Short exercise
Please reproduce, word for word, the excerpt on the proof of the Axiom of Infinity.

The hypothesis is a variant of our Axiom of Infinity provided by
inf2 9620, and the conclusion is the version of the Axiom of Infinity
shown as Axiom 7 in [TakeutiZaring] p. 43. (Other standard versions are
proved later as axinf2 9637 and zfinf2 9639.) The main proof is provided by
inf3lema 9621 through inf3lem7 9631, and this final piece eliminates the
auxiliary hypothesis of inf3lem7 9631. This proof is due to
Ian Sutherland, Richard Heck, and Norman Megill and was posted
on Usenet as shown below. Although the result is not new, the authors
were unable to find a published proof.

Data lines

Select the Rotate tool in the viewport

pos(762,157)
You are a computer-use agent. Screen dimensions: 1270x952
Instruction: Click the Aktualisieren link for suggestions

Worked solution
The hypothesis is a variant of our Axiom of Infinity provided by
inf2 9620, and the conclusion is the version of the Axiom of Infinity
shown as Axiom 7 in [TakeutiZaring] p. 43. (Other standard versions are
proved later as axinf2 9637 and zfinf2 9639.) The main proof is provided by
inf3lema 9621 through inf3lem7 9631, and this final piece eliminates the
auxiliary hypothesis of inf3lem7 9631. This proof is due to
Ian Sutherland, Richard Heck, and Norman Megill and was posted
on Usenet as shown below. Although the result is not new, the authors
were unable to find a published proof.